WHAT THE TASK ASKS. From top to bottom, return the records that follow exactly.

═══ SUPPLIED ENTRIES

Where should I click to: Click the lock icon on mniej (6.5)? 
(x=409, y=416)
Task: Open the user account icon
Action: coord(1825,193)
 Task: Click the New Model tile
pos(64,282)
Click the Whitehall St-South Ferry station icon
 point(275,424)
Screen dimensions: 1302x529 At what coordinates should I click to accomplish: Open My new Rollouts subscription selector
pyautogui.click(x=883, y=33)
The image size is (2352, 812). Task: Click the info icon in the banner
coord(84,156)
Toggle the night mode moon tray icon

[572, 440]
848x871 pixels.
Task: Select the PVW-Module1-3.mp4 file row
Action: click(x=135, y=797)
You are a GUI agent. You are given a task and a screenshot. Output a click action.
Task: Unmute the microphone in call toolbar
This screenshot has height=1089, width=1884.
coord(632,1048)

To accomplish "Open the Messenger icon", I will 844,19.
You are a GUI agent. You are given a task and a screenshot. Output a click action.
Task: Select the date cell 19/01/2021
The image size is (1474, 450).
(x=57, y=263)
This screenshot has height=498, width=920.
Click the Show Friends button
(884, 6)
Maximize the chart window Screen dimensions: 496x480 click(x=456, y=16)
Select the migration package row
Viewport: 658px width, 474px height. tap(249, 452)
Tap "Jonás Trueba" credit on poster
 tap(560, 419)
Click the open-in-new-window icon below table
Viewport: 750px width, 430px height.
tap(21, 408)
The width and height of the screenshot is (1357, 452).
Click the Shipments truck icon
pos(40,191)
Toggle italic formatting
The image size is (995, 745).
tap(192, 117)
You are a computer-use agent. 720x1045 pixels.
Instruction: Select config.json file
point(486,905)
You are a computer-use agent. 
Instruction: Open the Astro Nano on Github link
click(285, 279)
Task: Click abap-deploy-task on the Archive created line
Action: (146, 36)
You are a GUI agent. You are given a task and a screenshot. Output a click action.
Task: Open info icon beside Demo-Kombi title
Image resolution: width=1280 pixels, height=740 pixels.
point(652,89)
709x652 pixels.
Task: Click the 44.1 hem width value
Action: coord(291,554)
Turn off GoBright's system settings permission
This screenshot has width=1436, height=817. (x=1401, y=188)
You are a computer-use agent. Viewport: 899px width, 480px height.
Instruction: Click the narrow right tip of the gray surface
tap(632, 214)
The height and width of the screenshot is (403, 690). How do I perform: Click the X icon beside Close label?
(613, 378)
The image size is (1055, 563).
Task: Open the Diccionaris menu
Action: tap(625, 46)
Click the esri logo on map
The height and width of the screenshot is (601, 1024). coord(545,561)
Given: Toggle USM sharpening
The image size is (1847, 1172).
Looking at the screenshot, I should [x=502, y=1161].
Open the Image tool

══════

WRITTEN ANSWER.
Where should I click to: Click the lock icon on mniej (6.5)? 
(x=409, y=416)
Task: Open the user account icon
Action: coord(1825,193)
 Task: Click the New Model tile
pos(64,282)
Click the Whitehall St-South Ferry station icon
 point(275,424)
Screen dimensions: 1302x529 At what coordinates should I click to accomplish: Open My new Rollouts subscription selector
pyautogui.click(x=883, y=33)
The image size is (2352, 812). Task: Click the info icon in the banner
coord(84,156)
Toggle the night mode moon tray icon

[572, 440]
848x871 pixels.
Task: Select the PVW-Module1-3.mp4 file row
Action: click(x=135, y=797)
You are a GUI agent. You are given a task and a screenshot. Output a click action.
Task: Unmute the microphone in call toolbar
This screenshot has height=1089, width=1884.
coord(632,1048)

To accomplish "Open the Messenger icon", I will 844,19.
You are a GUI agent. You are given a task and a screenshot. Output a click action.
Task: Select the date cell 19/01/2021
The image size is (1474, 450).
(x=57, y=263)
This screenshot has height=498, width=920.
Click the Show Friends button
(884, 6)
Maximize the chart window Screen dimensions: 496x480 click(x=456, y=16)
Select the migration package row
Viewport: 658px width, 474px height. tap(249, 452)
Tap "Jonás Trueba" credit on poster
 tap(560, 419)
Click the open-in-new-window icon below table
Viewport: 750px width, 430px height.
tap(21, 408)
The width and height of the screenshot is (1357, 452).
Click the Shipments truck icon
pos(40,191)
Toggle italic formatting
The image size is (995, 745).
tap(192, 117)
You are a computer-use agent. 720x1045 pixels.
Instruction: Select config.json file
point(486,905)
You are a computer-use agent. 
Instruction: Open the Astro Nano on Github link
click(285, 279)
Task: Click abap-deploy-task on the Archive created line
Action: (146, 36)
You are a GUI agent. You are given a task and a screenshot. Output a click action.
Task: Open info icon beside Demo-Kombi title
Image resolution: width=1280 pixels, height=740 pixels.
point(652,89)
709x652 pixels.
Task: Click the 44.1 hem width value
Action: coord(291,554)
Turn off GoBright's system settings permission
This screenshot has width=1436, height=817. (x=1401, y=188)
You are a computer-use agent. Viewport: 899px width, 480px height.
Instruction: Click the narrow right tip of the gray surface
tap(632, 214)
The height and width of the screenshot is (403, 690). How do I perform: Click the X icon beside Close label?
(613, 378)
The image size is (1055, 563).
Task: Open the Diccionaris menu
Action: tap(625, 46)
Click the esri logo on map
The height and width of the screenshot is (601, 1024). coord(545,561)
Given: Toggle USM sharpening
The image size is (1847, 1172).
Looking at the screenshot, I should [x=502, y=1161].
Open the Image tool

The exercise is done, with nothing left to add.